Intègres, peu de personnages du roman le sont. Ce sont des idéalistes comme Manerville ou Valentin qui ne sont pas de force à résister aux intrigues des « tueurs ». Même le juge Deville qui envoie Beauséant en prison, ne pourra éviter l’élection de l’ancien général Peyrade soutenu par l’Association, un groupe occulte de comploteurs de haut rang.

Dans l’ombre, loin des regards, évolue une faune haute en couleurs de tatoués couverts de cicatrices terriblement inquiétants, membres ou à la marge des services secrets, qui enlèvent, tuent, torturent, mutilent, sous- traitent des attentats à des sous-traitants qui sous-traitent eux-mêmes afin de préserver l’identité des décideurs politiques. La lieutenante Corentin au regard froid qui poignarde Lucien Valentin sans état d’âme. Peyrade-le-jeune, fils du général et organisateur des basses œuvres pour le compte de Beauséant son parrain. Abel Caliban ancien compagnon d’armes de Beauséant au 2e REP et qui sera éliminé par ses propres ami-es. On assiste également aux exploits d’un groupe de pieds nickelés du Bloc patriotique d’extrême-droite ; les AVA-Zéro pour Assaut-Viking-Année Zéro.

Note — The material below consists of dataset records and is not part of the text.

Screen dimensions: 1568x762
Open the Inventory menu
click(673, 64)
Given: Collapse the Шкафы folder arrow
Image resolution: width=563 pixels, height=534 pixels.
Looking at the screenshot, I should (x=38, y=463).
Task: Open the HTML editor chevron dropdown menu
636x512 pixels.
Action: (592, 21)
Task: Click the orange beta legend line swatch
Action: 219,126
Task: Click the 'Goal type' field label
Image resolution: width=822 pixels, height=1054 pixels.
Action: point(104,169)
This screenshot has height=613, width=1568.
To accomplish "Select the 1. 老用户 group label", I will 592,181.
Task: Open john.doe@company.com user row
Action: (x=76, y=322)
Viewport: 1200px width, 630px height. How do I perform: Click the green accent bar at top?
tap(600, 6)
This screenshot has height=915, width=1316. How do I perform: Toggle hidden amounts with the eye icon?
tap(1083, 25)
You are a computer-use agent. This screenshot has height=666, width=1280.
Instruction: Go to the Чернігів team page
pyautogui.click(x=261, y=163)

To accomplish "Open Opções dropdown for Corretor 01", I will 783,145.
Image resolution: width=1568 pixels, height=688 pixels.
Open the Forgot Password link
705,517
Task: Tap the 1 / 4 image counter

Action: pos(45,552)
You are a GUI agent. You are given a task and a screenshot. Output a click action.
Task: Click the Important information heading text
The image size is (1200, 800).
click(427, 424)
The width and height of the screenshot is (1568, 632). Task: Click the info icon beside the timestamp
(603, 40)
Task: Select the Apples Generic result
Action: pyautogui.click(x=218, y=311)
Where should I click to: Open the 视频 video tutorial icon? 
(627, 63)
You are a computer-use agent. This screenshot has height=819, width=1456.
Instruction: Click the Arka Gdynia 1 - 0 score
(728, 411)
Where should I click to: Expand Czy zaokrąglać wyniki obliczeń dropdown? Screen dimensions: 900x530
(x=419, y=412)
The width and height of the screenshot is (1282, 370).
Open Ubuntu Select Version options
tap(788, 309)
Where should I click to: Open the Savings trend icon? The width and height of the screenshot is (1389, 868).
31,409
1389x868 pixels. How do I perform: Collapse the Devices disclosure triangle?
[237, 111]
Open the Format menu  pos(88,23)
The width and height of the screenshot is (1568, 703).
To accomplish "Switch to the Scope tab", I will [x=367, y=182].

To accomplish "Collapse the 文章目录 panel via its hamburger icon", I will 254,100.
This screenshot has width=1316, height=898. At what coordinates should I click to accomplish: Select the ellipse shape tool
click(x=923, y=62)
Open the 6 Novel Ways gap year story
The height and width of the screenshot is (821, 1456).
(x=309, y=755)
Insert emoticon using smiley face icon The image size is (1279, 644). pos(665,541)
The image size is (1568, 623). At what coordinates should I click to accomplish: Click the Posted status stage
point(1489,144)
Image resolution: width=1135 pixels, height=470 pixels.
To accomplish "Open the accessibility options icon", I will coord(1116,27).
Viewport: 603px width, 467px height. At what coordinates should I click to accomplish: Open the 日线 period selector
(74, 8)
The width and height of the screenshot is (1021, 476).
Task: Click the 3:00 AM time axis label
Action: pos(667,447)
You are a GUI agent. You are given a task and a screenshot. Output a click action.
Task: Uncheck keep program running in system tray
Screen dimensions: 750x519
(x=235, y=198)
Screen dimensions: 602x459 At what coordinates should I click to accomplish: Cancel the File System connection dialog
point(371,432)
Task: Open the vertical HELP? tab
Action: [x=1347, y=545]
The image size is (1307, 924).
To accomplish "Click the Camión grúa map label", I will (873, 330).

Dans cette galerie de reîtres, le « Capitaine » se distingue. Ami d’enfance de Manerville et de Pauline l’épouse décédée de ce dernier, qui ont fait serment de rester fidèles et de s’entraider. C’était un petit voyou qui a fait de brillantes  études  et s’est engagé dans l’armée avant de devenir un agent secret. Il a traîné ses guêtres dans divers territoires d’opérations extérieures (OPEX)…Revenu en France, en semi retraite, chef d’une milice armée de protection d’une résidence hyper sécurisée, Alphaville, il veille sur Clio  la fille de Manerville, dont on apprendra qu’il en est le père génétique. Cultivé, ses planques secrètes sont situées dans des lieux qui ont été fréquentés par des écrivain-es célèbres. Il réchappera au nettoyage par le vide entrepris par ses adversaires, grâce à l’intervention de Clio, l’intellectuelle  à qui il a appris le maniement des armes.

Beauséanr en prison, Manervile obtient 15% des suffrages, comme la candidate du  Bloc patriotique, Agnès la fille du vieux Dorgelles, et Peyrade, le général comploteur  est élu au premier tour avec 50,2% des voix. « En quelques années, la France sombre, comme la plupart des pays européens dans une manière de fascisme soft qui permet, face aux nouvelles épidémies et aux nouvelles catastrophes climatiques, de maintenir l’ordre en sacrifiant les libertés, sauf celles de la circulation des marchandises.»

« Une manière de  fascisme soft » ? L’histoire nous apprend que le fascisme n’est jamais soft. Curieuse conclusion du livre de Jérôme Leroy qui par ailleurs est un bon polar à défaut d’être un manifeste politique.